ROCHESTER, N.Y. — By now, we’re more than used to videogames getting a bad rap in the media and scientific studies, but occasionally one shows the benefits. Researchers at the University of Rochester have discovered that people who play action videogames often make crucial decisions faster, and that those decisions are no less accurate than those who don’t game.
“It’s not the case that the action game players are trigger-happy and less accurate: They are just as accurate and also faster,” said Daphne Bavelier, one of the authors of the study. “Action game players make more correct decisions per unit time. If you are a surgeon or you are in the middle of a battlefield, that can make all the difference.”
For the study, researchers tested 18-25 year olds who don’t normally game. Half of the subjects played 50 hours of fast paced shooters like Call of Duty and Unreal while the other played slow strategy games like The Sims. After the subjects played the games, they were asked to perform simple tasks (both auditory and visually) and make decisions as quickly as possible.

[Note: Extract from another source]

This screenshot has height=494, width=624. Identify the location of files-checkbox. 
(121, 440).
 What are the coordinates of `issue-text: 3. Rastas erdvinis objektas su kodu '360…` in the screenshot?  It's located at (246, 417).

Those who played action games were roughly 25% quicker at making these decisions, while still being correct the exact same percentage of the time as those who played the slower strategy games.
Bavelier explains that Action video game players’ brains are more efficient collectors of visual and auditory information, and therefore arrive at the necessary threshold of information they need to make a decision much faster than non gamers, the researchers found. “Decisions are never black and white,” she said. “The brain is always computing probabilities. As you drive, for instance, you may see a movement on your right, estimate whether you are on a collision course, and based on that probability make a binary decision: brake or don’t brake.”